PROBLEM DESCRIPTION:
All of the records must be given again exactly.

DATASET ENTRIES:

+--

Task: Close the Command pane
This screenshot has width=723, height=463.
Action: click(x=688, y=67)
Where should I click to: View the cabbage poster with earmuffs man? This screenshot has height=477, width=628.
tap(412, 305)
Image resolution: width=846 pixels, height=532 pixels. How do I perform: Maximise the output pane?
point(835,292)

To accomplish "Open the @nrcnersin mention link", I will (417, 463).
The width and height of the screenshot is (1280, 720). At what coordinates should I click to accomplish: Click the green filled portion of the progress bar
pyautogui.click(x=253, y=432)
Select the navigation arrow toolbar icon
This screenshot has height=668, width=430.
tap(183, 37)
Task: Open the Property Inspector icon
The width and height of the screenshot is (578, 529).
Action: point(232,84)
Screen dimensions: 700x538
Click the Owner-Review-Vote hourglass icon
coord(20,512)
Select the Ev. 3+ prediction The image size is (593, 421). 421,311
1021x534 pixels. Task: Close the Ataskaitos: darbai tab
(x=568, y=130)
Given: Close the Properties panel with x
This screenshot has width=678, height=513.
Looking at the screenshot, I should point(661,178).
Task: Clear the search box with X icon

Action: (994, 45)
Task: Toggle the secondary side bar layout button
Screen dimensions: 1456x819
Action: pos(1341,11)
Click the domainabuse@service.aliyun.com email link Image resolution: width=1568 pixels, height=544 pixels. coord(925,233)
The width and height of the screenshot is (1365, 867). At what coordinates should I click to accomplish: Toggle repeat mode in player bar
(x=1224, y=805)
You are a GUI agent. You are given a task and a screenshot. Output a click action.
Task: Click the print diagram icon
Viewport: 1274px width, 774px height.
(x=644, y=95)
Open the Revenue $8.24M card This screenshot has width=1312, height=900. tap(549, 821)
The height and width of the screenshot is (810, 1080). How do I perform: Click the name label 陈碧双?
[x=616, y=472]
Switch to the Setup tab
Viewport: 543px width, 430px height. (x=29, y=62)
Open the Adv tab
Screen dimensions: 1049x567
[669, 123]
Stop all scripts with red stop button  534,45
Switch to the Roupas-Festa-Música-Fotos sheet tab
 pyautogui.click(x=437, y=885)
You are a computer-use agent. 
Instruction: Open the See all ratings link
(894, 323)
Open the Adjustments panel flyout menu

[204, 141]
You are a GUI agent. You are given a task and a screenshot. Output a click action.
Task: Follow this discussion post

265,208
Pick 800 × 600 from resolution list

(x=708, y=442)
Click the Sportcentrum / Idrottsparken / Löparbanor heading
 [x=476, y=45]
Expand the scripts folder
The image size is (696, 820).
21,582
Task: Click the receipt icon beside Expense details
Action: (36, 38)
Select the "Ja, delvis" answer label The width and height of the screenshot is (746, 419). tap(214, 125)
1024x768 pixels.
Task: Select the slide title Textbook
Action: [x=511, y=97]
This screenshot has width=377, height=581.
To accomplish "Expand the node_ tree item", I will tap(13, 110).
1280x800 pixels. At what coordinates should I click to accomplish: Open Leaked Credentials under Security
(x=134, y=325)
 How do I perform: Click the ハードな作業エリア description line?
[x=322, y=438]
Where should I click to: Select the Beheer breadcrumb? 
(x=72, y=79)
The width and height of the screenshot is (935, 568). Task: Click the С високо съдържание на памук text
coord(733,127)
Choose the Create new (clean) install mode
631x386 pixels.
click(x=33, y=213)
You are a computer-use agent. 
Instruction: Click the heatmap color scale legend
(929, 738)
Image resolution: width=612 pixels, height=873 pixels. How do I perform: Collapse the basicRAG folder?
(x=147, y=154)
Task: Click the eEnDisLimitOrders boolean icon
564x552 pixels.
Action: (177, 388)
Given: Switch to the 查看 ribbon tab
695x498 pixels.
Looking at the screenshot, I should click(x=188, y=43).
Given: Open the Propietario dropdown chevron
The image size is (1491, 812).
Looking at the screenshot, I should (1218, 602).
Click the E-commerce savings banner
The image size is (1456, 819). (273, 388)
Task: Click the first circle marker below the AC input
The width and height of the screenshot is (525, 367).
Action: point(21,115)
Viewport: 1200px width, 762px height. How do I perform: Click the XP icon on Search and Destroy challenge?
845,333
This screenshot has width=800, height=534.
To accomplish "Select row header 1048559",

+--

EXERCISE SOLUTION:
Task: Close the Command pane
This screenshot has width=723, height=463.
Action: click(x=688, y=67)
Where should I click to: View the cabbage poster with earmuffs man? This screenshot has height=477, width=628.
tap(412, 305)
Image resolution: width=846 pixels, height=532 pixels. How do I perform: Maximise the output pane?
point(835,292)

To accomplish "Open the @nrcnersin mention link", I will (417, 463).
The width and height of the screenshot is (1280, 720). At what coordinates should I click to accomplish: Click the green filled portion of the progress bar
pyautogui.click(x=253, y=432)
Select the navigation arrow toolbar icon
This screenshot has height=668, width=430.
tap(183, 37)
Task: Open the Property Inspector icon
The width and height of the screenshot is (578, 529).
Action: point(232,84)
Screen dimensions: 700x538
Click the Owner-Review-Vote hourglass icon
coord(20,512)
Select the Ev. 3+ prediction The image size is (593, 421). 421,311
1021x534 pixels. Task: Close the Ataskaitos: darbai tab
(x=568, y=130)
Given: Close the Properties panel with x
This screenshot has width=678, height=513.
Looking at the screenshot, I should point(661,178).
Task: Clear the search box with X icon

Action: (994, 45)
Task: Toggle the secondary side bar layout button
Screen dimensions: 1456x819
Action: pos(1341,11)
Click the domainabuse@service.aliyun.com email link Image resolution: width=1568 pixels, height=544 pixels. coord(925,233)
The width and height of the screenshot is (1365, 867). At what coordinates should I click to accomplish: Toggle repeat mode in player bar
(x=1224, y=805)
You are a GUI agent. You are given a task and a screenshot. Output a click action.
Task: Click the print diagram icon
Viewport: 1274px width, 774px height.
(x=644, y=95)
Open the Revenue $8.24M card This screenshot has width=1312, height=900. tap(549, 821)
The height and width of the screenshot is (810, 1080). How do I perform: Click the name label 陈碧双?
[x=616, y=472]
Switch to the Setup tab
Viewport: 543px width, 430px height. (x=29, y=62)
Open the Adv tab
Screen dimensions: 1049x567
[669, 123]
Stop all scripts with red stop button  534,45
Switch to the Roupas-Festa-Música-Fotos sheet tab
 pyautogui.click(x=437, y=885)
You are a computer-use agent. 
Instruction: Open the See all ratings link
(894, 323)
Open the Adjustments panel flyout menu

[204, 141]
You are a GUI agent. You are given a task and a screenshot. Output a click action.
Task: Follow this discussion post

265,208
Pick 800 × 600 from resolution list

(x=708, y=442)
Click the Sportcentrum / Idrottsparken / Löparbanor heading
 [x=476, y=45]
Expand the scripts folder
The image size is (696, 820).
21,582
Task: Click the receipt icon beside Expense details
Action: (36, 38)
Select the "Ja, delvis" answer label The width and height of the screenshot is (746, 419). tap(214, 125)
1024x768 pixels.
Task: Select the slide title Textbook
Action: [x=511, y=97]
This screenshot has width=377, height=581.
To accomplish "Expand the node_ tree item", I will tap(13, 110).
1280x800 pixels. At what coordinates should I click to accomplish: Open Leaked Credentials under Security
(x=134, y=325)
 How do I perform: Click the ハードな作業エリア description line?
[x=322, y=438]
Where should I click to: Select the Beheer breadcrumb? 
(x=72, y=79)
The width and height of the screenshot is (935, 568). Task: Click the С високо съдържание на памук text
coord(733,127)
Choose the Create new (clean) install mode
631x386 pixels.
click(x=33, y=213)
You are a computer-use agent. 
Instruction: Click the heatmap color scale legend
(929, 738)
Image resolution: width=612 pixels, height=873 pixels. How do I perform: Collapse the basicRAG folder?
(x=147, y=154)
Task: Click the eEnDisLimitOrders boolean icon
564x552 pixels.
Action: (177, 388)
Given: Switch to the 查看 ribbon tab
695x498 pixels.
Looking at the screenshot, I should click(x=188, y=43).
Given: Open the Propietario dropdown chevron
The image size is (1491, 812).
Looking at the screenshot, I should (1218, 602).
Click the E-commerce savings banner
The image size is (1456, 819). (273, 388)
Task: Click the first circle marker below the AC input
The width and height of the screenshot is (525, 367).
Action: point(21,115)
Viewport: 1200px width, 762px height. How do I perform: Click the XP icon on Search and Destroy challenge?
845,333
This screenshot has width=800, height=534.
To accomplish "Select row header 1048559",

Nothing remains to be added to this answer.